Bamboo: Open Source Data Analysis for the Web | Quadracci Sustainable Engineering Lab @ Columbia University

At the Sustainable Engineering Lab (SEL), we work with governments and International development organizations to create smarter development processes, often using data. When necessary, we create open source software to enable our work, and share it with a wider community. Formhub is a very successful example of this—it was created to help our partners launch and manage mobile data collection efforts more easily, and has now helped thousands of users collect data using Android smartphones. In this post, I want to talk about a tool that solves another data problem: Bamboo.

Our experience has led to the unsurprising conclusion that raw data is unhelpful to those in the front lines of development. We’ve learned that to help users, we need easy ways to transform and aggregate data, with statistics and formulas helping sift through what can become unwieldy spreadsheets. An education planner can use a “percentage of untrained teachers in an administrative area” much more effectively than using a raw data file including multitudes of data about hundreds of schools. Such “indicators” become the basis of better understanding and decision-making. We built Bamboo to encapsulate the process of creating indicators and calculating their values as soon as data is collected, to be queried on demand.

Bamboo

Bamboo, in essence, is a streaming calculations service. To use it, you “connect” an ongoing survey in a tool like Formhub. Next, you write “calculations” and register them with your dataset. Finally, you get a URL from Bamboo; anytime you get data from this URL, you get the most recent dataset with all of its calculations already pre-processed. That is, you write indicators once, and as data streams in, Bamboo makes the calculations, and provides a processed dataset for you.

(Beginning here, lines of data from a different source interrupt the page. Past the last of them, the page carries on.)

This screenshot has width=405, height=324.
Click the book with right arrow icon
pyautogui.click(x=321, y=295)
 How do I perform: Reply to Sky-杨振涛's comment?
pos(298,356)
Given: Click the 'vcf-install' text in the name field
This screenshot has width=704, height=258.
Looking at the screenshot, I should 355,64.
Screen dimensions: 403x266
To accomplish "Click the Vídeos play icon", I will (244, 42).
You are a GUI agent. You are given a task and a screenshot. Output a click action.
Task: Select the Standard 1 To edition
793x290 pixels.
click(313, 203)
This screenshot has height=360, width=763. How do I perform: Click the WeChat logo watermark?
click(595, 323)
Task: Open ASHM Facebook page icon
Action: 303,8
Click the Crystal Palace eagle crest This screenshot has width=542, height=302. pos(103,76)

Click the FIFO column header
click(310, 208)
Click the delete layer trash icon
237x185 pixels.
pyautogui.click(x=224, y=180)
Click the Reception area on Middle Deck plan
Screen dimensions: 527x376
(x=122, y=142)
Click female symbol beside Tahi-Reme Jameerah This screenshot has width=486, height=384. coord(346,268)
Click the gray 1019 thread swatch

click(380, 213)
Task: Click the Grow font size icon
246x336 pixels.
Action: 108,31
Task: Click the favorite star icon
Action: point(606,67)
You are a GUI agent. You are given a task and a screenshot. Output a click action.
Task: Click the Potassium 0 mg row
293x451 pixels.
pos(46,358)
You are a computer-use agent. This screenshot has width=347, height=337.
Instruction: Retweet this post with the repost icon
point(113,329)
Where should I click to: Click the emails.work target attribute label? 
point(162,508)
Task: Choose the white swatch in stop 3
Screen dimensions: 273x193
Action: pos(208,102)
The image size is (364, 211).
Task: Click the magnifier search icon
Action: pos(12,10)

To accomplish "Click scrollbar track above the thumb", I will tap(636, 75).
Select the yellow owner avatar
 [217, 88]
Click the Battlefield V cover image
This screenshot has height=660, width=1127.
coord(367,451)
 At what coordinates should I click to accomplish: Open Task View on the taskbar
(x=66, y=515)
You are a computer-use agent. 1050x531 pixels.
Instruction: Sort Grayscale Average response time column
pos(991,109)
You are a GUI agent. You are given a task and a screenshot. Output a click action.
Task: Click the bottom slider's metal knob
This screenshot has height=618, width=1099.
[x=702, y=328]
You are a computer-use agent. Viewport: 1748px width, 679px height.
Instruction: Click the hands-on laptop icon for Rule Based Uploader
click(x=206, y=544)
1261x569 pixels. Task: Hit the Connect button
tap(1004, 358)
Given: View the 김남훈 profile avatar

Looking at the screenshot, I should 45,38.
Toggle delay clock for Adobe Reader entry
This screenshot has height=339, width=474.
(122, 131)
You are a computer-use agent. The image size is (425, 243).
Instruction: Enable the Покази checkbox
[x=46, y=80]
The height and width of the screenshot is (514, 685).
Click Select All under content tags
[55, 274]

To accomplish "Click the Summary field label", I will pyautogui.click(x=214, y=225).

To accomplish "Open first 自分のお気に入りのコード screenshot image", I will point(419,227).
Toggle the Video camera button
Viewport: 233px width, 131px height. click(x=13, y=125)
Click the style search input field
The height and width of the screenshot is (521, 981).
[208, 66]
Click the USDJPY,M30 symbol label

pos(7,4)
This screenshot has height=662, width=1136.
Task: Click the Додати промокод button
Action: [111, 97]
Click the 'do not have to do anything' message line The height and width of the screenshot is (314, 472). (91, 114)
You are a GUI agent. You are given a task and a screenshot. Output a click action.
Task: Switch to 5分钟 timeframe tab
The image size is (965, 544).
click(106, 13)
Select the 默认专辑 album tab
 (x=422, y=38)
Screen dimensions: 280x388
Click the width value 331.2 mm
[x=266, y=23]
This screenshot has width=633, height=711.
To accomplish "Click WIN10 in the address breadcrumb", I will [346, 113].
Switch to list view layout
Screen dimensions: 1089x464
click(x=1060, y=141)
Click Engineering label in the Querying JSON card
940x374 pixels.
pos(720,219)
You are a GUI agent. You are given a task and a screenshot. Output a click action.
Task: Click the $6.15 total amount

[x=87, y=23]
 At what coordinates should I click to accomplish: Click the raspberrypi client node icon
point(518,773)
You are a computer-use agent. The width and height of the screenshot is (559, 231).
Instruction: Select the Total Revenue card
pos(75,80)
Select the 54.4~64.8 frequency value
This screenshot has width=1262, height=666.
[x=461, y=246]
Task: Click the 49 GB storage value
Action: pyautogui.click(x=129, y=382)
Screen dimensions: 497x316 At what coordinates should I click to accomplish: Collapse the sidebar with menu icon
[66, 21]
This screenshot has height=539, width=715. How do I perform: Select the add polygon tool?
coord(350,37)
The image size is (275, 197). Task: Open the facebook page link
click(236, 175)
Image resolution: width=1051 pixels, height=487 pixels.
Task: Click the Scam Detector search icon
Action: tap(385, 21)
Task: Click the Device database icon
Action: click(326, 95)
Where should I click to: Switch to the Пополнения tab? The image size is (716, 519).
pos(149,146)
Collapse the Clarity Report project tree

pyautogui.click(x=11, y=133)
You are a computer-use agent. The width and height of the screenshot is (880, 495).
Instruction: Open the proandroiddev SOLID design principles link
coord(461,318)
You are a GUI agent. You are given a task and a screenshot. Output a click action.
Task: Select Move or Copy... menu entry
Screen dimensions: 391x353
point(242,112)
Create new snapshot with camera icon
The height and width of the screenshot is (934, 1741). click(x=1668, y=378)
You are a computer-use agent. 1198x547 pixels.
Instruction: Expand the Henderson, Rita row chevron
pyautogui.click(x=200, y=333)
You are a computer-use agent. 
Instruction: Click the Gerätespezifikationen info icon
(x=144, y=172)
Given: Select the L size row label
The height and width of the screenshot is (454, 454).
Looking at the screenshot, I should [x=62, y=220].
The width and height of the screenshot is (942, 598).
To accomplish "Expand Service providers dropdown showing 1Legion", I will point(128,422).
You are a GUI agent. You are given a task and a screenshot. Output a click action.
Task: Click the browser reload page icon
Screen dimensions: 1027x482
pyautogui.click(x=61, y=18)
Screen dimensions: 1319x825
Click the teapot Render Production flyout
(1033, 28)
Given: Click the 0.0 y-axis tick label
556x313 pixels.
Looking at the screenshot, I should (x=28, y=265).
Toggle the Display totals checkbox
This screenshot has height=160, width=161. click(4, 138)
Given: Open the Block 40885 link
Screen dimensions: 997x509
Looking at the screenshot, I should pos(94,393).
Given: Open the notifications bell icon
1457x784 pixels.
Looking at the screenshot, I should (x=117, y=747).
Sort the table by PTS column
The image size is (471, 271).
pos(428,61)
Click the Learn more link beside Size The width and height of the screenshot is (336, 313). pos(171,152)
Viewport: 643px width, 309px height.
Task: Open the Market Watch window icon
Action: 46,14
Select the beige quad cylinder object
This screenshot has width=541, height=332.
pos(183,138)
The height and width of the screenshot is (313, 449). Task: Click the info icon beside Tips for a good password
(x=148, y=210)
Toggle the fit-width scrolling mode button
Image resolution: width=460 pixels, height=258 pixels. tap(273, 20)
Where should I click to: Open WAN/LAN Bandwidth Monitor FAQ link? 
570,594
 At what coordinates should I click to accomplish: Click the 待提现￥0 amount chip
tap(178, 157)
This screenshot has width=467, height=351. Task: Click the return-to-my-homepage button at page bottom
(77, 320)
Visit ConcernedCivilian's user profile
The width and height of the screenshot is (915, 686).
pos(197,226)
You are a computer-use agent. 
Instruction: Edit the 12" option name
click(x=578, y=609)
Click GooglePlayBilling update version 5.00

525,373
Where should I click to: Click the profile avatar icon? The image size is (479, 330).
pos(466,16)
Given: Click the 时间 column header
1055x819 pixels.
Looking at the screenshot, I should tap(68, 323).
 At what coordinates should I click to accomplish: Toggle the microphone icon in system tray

In Bamboo, datasets are dynamic. Each dataset is associated with an API which allows you to further update that data. You can upload a CSV file to form the base of a dataset, or “connect” a survey from a data collection service that can communicate to Bamboo. Bamboo uses an open CRUD API that any data collection service can connect to; Formhub and Ona both provide single-button connections.

Once you have a dataset, you create calculations using an easy-to-learn formula language, and register them to your dataset. Let’s say that we connected a survey of schools in states of a certain country, and have a second uploaded dataset about the population of various states in the country. Calculations in Bamboo can be:

column-wise (eg. the ratio of female to male students per school)
aggregate calculations (eg. total number of students in the state)
column-wise joins (eg. a merged dataset, which contains total number of students in the state and population)
row-wise concatenations (eg. two school surveys combined together)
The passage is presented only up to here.